How to add simple custom pytorch-crf layer on top of TokenClassification model using pytorch and Trainer

511 Views Asked by At

I followed this link, but its implemented in Keras.

Cannot add CRF layer on top of BERT in keras for NER

Model description

Is it possible to add simple custom pytorch-crf layer on top of TokenClassification model. It will make the model more robust.

from torchcrf import CRF

model_checkpoint = "dslim/bert-base-NER"
tokenizer = BertTokenizer.from_pretrained(model_checkpoint,add_prefix_space=True)
config = BertConfig.from_pretrained(model_checkpoint, output_hidden_states=True)
bert_model = BertForTokenClassification.from_pretrained(model_checkpoint,id2label=id2label,label2id=label2id,ignore_mismatched_sizes=True)


class BERT_CRF(nn.Module):
    
    def __init__(self, bert_model, num_labels):
        super(BERT_CRF, self).__init__()
        self.bert = bert_model
        self.dropout = nn.Dropout(0.25)
        
        self.classifier = nn.Linear(4*768, num_labels)

        self.crf = CRF(num_labels, batch_first = True)
    
    def forward(self, input_ids, attention_mask,  labels=None, token_type_ids=None):
        outputs = self.bert(input_ids, attention_mask=attention_mask)
        
        **sequence_output = torch.cat((outputs[1][-1], outputs[1][-2], outputs[1][-3], outputs[1][-4]),-1)**
        sequence_output = self.dropout(sequence_output)
        
        emission = self.classifier(sequence_output) # [32,256,17]
        labels=labels.reshape(attention_mask.size()[0],attention_mask.size()[1])
        
        if labels is not None:    
            loss = -self.crf(log_soft(emission, 2), labels, mask=attention_mask.type(torch.uint8), reduction='mean')
            prediction = self.crf.decode(emission, mask=attention_mask.type(torch.uint8))
            return [loss, prediction]
                
        else:         
            prediction = self.crf.decode(emission, mask=attention_mask.type(torch.uint8))
            return prediction

args = TrainingArguments(
    "spanbert_crf_ner-pos2",
    # evaluation_strategy="epoch",
    save_strategy="epoch",
    learning_rate=2e-5,
    num_train_epochs=1,
    weight_decay=0.01,
    per_device_train_batch_size=8,
    # per_device_eval_batch_size=32
    fp16=True
    # bf16=True #Ampere GPU
)

trainer = Trainer(
    model=model,
    args=args,
    train_dataset=train_data,
    # eval_dataset=train_data,
    # data_collator=data_collator,
    # compute_metrics=compute_metrics,
    tokenizer=tokenizer)

I get error on line **sequence_output = torch.cat((outputs[1][-1], outputs[1][-2], outputs[1][-3], outputs[1][-4]),-1)**

As outputs = self.bert(input_ids, attention_mask=attention_mask) gives the logits for tokenclassification. How can we get hidden states so that I can concate last 4 hidden states. so that I can dooutputs[1][-1]`?
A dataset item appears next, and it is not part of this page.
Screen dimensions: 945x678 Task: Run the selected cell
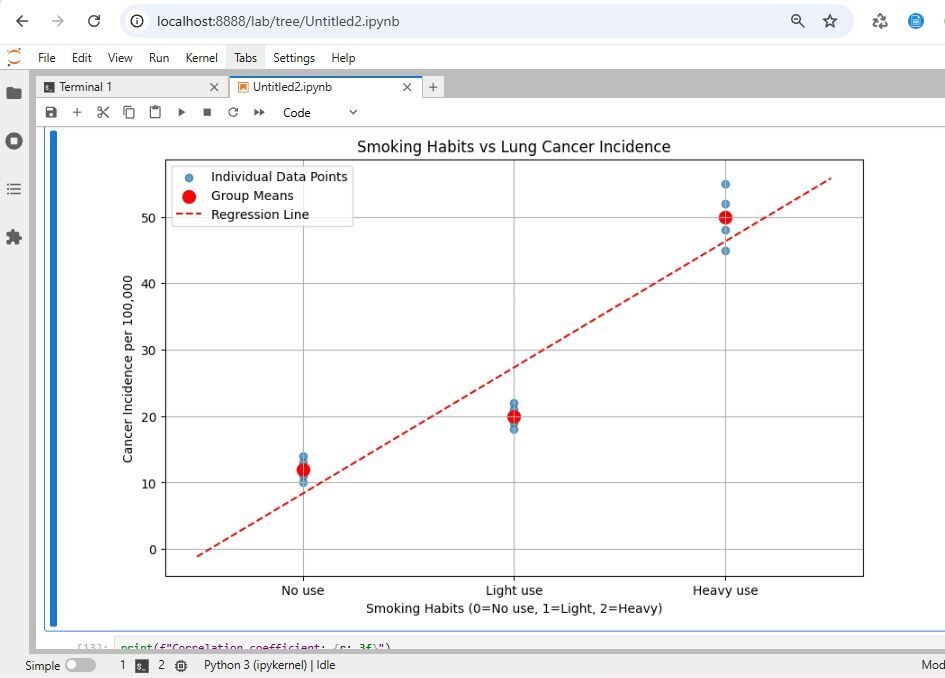pos(181,113)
Or is their easier way to implement BERT-CRF model?

1

There are 1 best solutions below

2
Andrei Pop On BEST ANSWER

i know it's 10 months later, but maybe it helps other guys

Here is what I used for Trainer and it works in hyperparameter_search too:

class BERT_CRF_Config(PretrainedConfig):
    model_type = "BERT_CRF"

    def __init__(self, **kwarg):
        super().__init__(**kwarg)
        self.model_name = "BERT_CRF"
        self.use_last_n_hidden_states = 1
        self.dropout = 0.5

class BERT_CRF(PreTrainedModel):
    config_class = BERT_CRF_Config

    def __init__(self, config):
        super().__init__(config)

        bert_config = BertConfig.from_pretrained(config.bert_name)
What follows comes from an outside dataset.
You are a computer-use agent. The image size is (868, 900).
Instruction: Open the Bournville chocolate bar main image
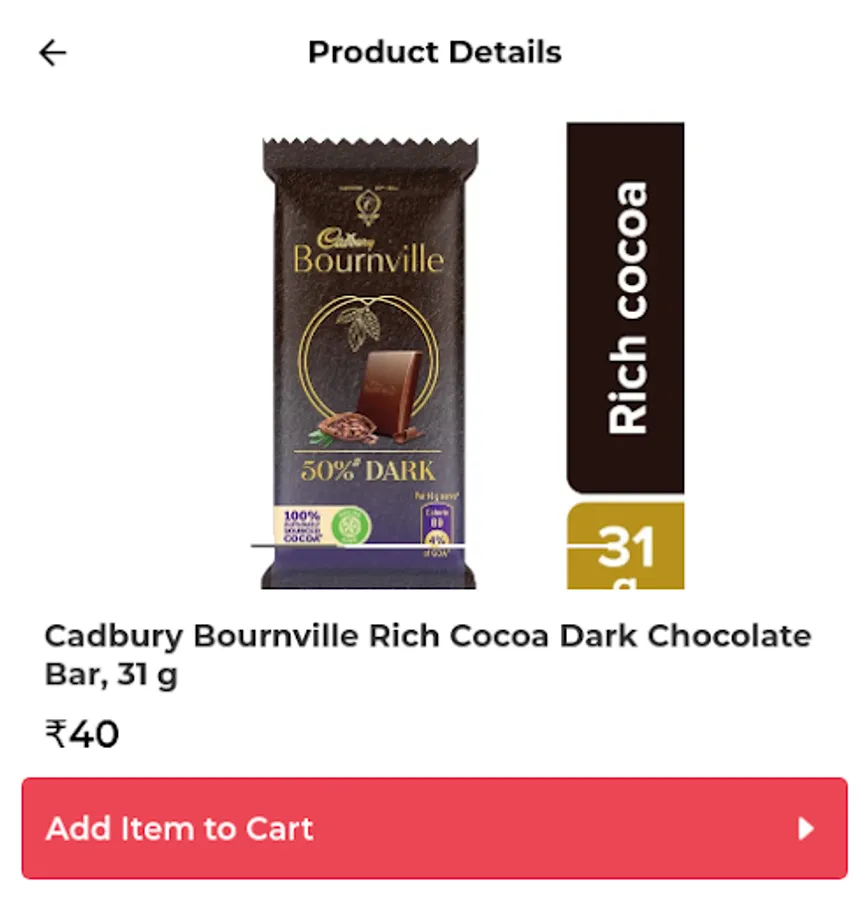[x=369, y=363]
        bert_config.output_attentions = True
        bert_config.output_hidden_states = True

        self.bert = AutoModel.from_pretrained(config.bert_name, config=bert_config)

        self.dropout = nn.Dropout(p=config.dropout)
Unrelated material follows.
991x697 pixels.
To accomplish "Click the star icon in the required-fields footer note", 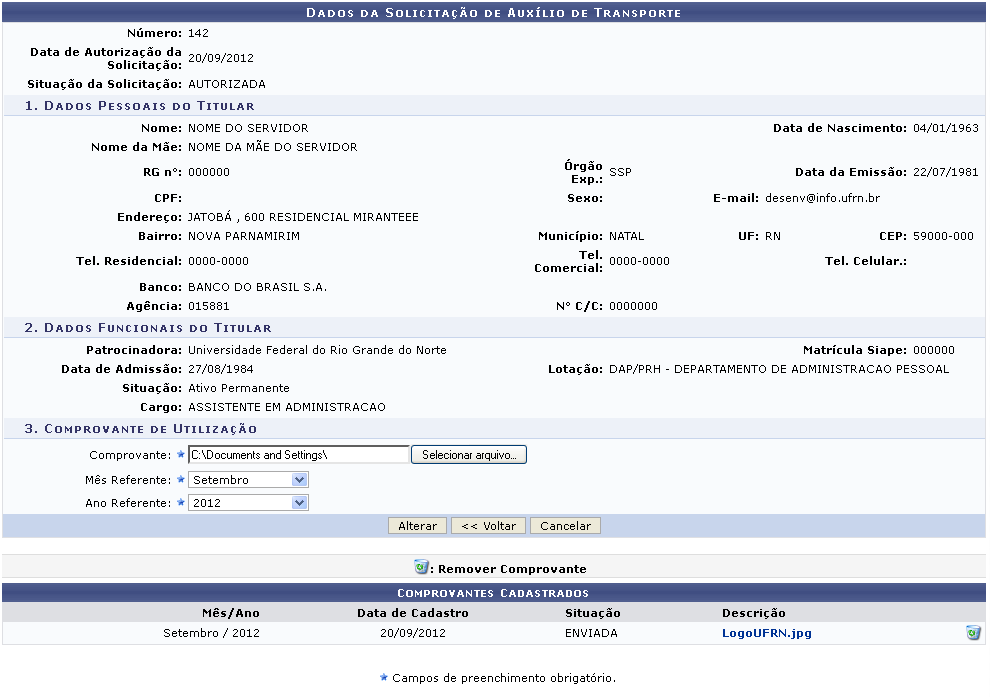I will (383, 678).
        self.linear = nn.Linear(
            self.bert.config.hidden_size*config.use_last_n_hidden_states, config.num_labels)
        
        self.crf = CRF(config.num_labels, batch_first=True)

    def forward(self,  input_ids = None, attention_mask = None, labels = None,
                labels_mask=None,  token_type_ids=None, return_dict = None, **kwargs):

        if not torch.is_tensor(input_ids):
          input_ids = torch.tensor(input_ids).to(self.device)

        if not torch.is_tensor(token_type_ids):
          token_type_ids = torch.tensor(token_type_ids).to(self.device)

        if not torch.is_tensor(attention_mask):
          attention_mask = torch.tensor(attention_mask).to(self.device)

        if not torch.is_tensor(labels):
          labels = torch.tensor(labels).to(self.device)

        if not torch.is_tensor(labels_mask):
          labels_mask = torch.tensor(labels_mask).to(self.device)

        bert_output = self.bert(input_ids=input_ids, token_type_ids=token_type_ids, 
                                attention_mask=attention_mask)
        # last_hidden_layer = bert_output['last_hidden_state']
        # logits = self.linear(last_hidden_layer)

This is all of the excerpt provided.